[PROBLEM REQUIREMENTS]: Find the line that contains "You are a computer-use agent. This". Repeat that line and all lines following it, exactly, through the end of the listing below.

[DATA FOR THIS EXERCISE]:
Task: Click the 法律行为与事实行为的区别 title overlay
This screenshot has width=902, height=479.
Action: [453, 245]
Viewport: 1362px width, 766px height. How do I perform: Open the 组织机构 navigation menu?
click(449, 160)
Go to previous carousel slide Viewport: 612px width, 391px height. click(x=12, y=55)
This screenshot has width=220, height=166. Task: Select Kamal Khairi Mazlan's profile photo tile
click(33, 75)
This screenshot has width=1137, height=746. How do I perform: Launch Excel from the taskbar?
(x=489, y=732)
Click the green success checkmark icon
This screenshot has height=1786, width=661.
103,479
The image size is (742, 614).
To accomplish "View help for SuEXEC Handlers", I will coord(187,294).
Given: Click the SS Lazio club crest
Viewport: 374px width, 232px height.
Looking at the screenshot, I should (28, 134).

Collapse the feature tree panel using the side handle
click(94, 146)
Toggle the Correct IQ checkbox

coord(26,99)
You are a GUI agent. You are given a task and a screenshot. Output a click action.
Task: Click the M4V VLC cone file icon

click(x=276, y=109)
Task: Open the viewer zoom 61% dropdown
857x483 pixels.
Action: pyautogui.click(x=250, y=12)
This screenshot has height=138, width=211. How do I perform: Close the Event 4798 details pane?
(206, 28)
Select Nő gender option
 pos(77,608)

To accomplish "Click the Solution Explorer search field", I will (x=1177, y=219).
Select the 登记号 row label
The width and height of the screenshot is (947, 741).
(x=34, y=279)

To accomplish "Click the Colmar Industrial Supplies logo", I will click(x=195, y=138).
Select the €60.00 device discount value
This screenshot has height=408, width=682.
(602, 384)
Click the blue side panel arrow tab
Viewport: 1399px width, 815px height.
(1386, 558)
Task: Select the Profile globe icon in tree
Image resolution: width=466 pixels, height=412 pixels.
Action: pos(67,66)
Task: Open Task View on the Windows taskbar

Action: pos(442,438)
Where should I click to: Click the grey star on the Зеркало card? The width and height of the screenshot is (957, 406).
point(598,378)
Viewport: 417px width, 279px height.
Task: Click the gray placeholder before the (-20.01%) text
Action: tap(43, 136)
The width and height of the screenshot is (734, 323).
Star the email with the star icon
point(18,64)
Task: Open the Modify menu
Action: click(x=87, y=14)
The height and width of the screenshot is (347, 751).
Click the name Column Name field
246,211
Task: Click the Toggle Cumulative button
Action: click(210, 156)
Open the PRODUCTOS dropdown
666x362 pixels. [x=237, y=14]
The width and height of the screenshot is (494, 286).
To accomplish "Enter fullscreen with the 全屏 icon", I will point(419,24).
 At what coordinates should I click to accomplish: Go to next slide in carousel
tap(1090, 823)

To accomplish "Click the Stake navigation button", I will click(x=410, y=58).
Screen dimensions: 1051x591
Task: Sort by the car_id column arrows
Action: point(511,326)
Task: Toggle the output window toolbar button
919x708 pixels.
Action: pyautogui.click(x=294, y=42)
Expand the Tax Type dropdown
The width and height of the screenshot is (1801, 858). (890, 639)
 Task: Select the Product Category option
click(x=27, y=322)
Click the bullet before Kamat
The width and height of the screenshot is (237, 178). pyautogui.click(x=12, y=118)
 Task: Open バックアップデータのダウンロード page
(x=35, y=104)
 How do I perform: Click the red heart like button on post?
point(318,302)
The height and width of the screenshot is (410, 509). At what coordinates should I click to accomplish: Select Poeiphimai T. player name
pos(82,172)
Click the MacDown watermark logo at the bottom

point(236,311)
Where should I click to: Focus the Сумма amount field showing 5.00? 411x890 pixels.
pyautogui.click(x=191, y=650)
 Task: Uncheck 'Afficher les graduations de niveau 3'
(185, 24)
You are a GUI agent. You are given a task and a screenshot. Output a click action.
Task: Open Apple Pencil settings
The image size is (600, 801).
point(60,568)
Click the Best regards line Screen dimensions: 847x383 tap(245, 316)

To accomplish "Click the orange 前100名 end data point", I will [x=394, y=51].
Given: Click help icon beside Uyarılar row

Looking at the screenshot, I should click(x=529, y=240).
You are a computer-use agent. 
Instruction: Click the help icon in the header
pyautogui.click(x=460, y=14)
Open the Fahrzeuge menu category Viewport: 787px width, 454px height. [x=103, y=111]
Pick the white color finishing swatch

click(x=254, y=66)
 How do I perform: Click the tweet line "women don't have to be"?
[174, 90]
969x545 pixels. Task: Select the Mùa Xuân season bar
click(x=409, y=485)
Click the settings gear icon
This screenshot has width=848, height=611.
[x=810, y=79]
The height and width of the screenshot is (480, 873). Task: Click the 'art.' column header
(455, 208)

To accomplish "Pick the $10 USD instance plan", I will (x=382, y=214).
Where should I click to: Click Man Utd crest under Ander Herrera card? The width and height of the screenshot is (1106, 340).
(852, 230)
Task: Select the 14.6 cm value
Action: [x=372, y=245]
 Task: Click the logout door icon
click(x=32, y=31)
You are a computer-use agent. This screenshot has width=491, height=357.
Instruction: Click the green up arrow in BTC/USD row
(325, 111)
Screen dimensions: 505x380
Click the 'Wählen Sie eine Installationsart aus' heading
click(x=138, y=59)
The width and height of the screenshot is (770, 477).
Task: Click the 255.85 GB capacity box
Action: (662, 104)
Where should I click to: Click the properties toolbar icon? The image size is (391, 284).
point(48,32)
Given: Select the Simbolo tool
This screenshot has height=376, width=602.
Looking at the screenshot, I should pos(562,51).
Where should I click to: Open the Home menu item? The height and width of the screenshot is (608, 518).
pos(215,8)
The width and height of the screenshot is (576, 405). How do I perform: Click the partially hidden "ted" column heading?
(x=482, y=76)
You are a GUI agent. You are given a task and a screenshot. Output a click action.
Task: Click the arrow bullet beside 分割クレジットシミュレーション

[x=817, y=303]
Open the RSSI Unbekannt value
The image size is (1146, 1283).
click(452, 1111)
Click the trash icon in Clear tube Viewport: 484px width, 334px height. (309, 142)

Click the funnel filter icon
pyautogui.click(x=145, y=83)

[EXPECTED OUTPUT]:
You are a computer-use agent. This screenshot has width=491, height=357.
Instruction: Click the green up arrow in BTC/USD row
(325, 111)
Screen dimensions: 505x380
Click the 'Wählen Sie eine Installationsart aus' heading
click(x=138, y=59)
The width and height of the screenshot is (770, 477).
Task: Click the 255.85 GB capacity box
Action: (662, 104)
Where should I click to: Click the properties toolbar icon? The image size is (391, 284).
point(48,32)
Given: Select the Simbolo tool
This screenshot has height=376, width=602.
Looking at the screenshot, I should pos(562,51).
Where should I click to: Open the Home menu item? The height and width of the screenshot is (608, 518).
pos(215,8)
The width and height of the screenshot is (576, 405). How do I perform: Click the partially hidden "ted" column heading?
(x=482, y=76)
You are a GUI agent. You are given a task and a screenshot. Output a click action.
Task: Click the arrow bullet beside 分割クレジットシミュレーション

[x=817, y=303]
Open the RSSI Unbekannt value
The image size is (1146, 1283).
click(452, 1111)
Click the trash icon in Clear tube Viewport: 484px width, 334px height. (309, 142)

Click the funnel filter icon
pyautogui.click(x=145, y=83)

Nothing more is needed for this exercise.